Abstract
We investigated the importance of biomechanical information in spatial updating by demonstrating that actions biomechanically related to walking improve performance of imagined walking in a spatial updating task. Spatial updating without vision during both real walking and imagined walking requires imagined updating of the spatial relationships that change concurrently with movement. The imagined walking task, in addition, requires an imagined biomechanical component that corresponds to the rate of imagined spatial updating. Our previous work indicated that absolute time to walk or imagine walking to targets is not equivalent; imagined walking times were consistently faster than real walking times (Kunz et al., VSS 2007). These results suggest that performance of imagined walking may be biased by incomplete perceptual-motor information. In order to test this idea, we asked participants to perform actions, concurrently with the imagined walking task, that were either biomechanically consistent or inconsistent with the act of walking. Participants viewed a target located on the ground-plane at an egocentric distance of 4, 6 or 8 meters and were instructed to form a mental image of the target and surrounding environment. They were instructed to imagine walking to the target while either stepping in place or moving their arms in a circular motion.
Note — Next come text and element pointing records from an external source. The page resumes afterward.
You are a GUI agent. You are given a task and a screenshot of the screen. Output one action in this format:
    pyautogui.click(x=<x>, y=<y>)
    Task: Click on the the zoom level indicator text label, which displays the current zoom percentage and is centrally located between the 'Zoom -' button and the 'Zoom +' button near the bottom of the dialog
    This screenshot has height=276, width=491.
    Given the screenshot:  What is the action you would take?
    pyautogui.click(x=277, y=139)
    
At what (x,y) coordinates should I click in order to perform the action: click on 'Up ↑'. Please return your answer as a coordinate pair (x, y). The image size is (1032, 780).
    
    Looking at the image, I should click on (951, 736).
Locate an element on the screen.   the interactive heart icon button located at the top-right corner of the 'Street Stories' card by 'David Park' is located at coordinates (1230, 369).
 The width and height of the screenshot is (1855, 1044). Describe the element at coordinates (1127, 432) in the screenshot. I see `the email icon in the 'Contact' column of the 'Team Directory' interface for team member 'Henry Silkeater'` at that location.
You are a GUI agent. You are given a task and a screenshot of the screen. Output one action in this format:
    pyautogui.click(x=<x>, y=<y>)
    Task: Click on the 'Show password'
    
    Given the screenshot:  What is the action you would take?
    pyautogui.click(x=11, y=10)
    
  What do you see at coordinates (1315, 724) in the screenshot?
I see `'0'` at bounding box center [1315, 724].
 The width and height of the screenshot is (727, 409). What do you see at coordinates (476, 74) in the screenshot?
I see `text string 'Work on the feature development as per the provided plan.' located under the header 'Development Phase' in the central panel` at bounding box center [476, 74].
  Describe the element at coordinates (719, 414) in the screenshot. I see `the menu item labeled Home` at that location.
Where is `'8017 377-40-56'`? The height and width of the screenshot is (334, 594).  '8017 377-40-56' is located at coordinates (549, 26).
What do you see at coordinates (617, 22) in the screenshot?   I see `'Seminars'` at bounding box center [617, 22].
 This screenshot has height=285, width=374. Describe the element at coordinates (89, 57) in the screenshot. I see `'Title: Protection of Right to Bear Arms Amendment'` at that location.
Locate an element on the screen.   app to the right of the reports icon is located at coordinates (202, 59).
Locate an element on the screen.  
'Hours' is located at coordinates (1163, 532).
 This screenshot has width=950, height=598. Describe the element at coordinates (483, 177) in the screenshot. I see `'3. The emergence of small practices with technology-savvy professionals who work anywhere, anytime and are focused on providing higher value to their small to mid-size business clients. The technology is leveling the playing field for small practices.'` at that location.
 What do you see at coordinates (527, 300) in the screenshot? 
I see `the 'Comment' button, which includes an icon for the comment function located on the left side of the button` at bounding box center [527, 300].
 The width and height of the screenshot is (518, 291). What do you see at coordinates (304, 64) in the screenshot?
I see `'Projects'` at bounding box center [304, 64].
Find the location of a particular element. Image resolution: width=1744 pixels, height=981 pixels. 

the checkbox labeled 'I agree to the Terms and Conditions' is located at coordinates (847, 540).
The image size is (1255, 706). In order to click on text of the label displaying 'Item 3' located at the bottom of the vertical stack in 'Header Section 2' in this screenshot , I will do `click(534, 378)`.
All participants also performed real walking to the targets without vision. Real and imagined walking times were equivalent only when participants stepped in place while imagining walking, and not during the arm movement unrelated to walking. This finding suggests that stepping in place may facilitate imagined walking performance by providing information about the rate of spatial updating in imagined locomotion. Biomechanical information supplements the mental simulation of a spatial updating task during walking but may also be important in other imagined actions in which rhythm, timing or pace is critical to accurate performance.
This work was supported by NSF grant 0121084.